* [Work instructions] Give each record below again, without a single difference.

START The data

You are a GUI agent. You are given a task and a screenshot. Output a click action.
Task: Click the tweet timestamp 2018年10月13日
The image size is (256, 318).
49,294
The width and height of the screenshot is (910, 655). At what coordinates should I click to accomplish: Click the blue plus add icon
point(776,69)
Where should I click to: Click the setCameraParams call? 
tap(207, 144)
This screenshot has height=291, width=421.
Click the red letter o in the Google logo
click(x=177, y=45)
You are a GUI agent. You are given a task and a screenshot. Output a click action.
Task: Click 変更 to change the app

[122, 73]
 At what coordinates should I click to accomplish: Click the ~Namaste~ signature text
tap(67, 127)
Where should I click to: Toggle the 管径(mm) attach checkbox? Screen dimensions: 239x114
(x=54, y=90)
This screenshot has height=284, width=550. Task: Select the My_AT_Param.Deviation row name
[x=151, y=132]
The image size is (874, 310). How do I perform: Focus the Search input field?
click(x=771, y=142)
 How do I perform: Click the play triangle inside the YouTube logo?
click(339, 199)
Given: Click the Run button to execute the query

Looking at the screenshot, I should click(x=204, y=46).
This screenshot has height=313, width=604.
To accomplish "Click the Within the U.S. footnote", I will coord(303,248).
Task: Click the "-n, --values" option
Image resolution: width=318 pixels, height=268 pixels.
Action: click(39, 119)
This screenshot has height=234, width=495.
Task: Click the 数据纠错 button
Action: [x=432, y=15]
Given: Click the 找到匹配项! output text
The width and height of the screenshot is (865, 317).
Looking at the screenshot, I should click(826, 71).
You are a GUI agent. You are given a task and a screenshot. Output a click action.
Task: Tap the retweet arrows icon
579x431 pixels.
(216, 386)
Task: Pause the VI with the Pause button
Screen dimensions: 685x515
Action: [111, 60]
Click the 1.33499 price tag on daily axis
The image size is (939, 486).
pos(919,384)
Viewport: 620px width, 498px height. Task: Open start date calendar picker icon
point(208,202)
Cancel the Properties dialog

END The data

* [Exercise answer]
You are a GUI agent. You are given a task and a screenshot. Output a click action.
Task: Click the tweet timestamp 2018年10月13日
The image size is (256, 318).
49,294
The width and height of the screenshot is (910, 655). At what coordinates should I click to accomplish: Click the blue plus add icon
point(776,69)
Where should I click to: Click the setCameraParams call? 
tap(207, 144)
This screenshot has height=291, width=421.
Click the red letter o in the Google logo
click(x=177, y=45)
You are a GUI agent. You are given a task and a screenshot. Output a click action.
Task: Click 変更 to change the app

[122, 73]
 At what coordinates should I click to accomplish: Click the ~Namaste~ signature text
tap(67, 127)
Where should I click to: Toggle the 管径(mm) attach checkbox? Screen dimensions: 239x114
(x=54, y=90)
This screenshot has height=284, width=550. Task: Select the My_AT_Param.Deviation row name
[x=151, y=132]
The image size is (874, 310). How do I perform: Focus the Search input field?
click(x=771, y=142)
 How do I perform: Click the play triangle inside the YouTube logo?
click(339, 199)
Given: Click the Run button to execute the query

Looking at the screenshot, I should click(x=204, y=46).
This screenshot has height=313, width=604.
To accomplish "Click the Within the U.S. footnote", I will coord(303,248).
Task: Click the "-n, --values" option
Image resolution: width=318 pixels, height=268 pixels.
Action: click(39, 119)
This screenshot has height=234, width=495.
Task: Click the 数据纠错 button
Action: [x=432, y=15]
Given: Click the 找到匹配项! output text
The width and height of the screenshot is (865, 317).
Looking at the screenshot, I should click(826, 71).
You are a GUI agent. You are given a task and a screenshot. Output a click action.
Task: Tap the retweet arrows icon
579x431 pixels.
(216, 386)
Task: Pause the VI with the Pause button
Screen dimensions: 685x515
Action: [111, 60]
Click the 1.33499 price tag on daily axis
The image size is (939, 486).
pos(919,384)
Viewport: 620px width, 498px height. Task: Open start date calendar picker icon
point(208,202)
Cancel the Properties dialog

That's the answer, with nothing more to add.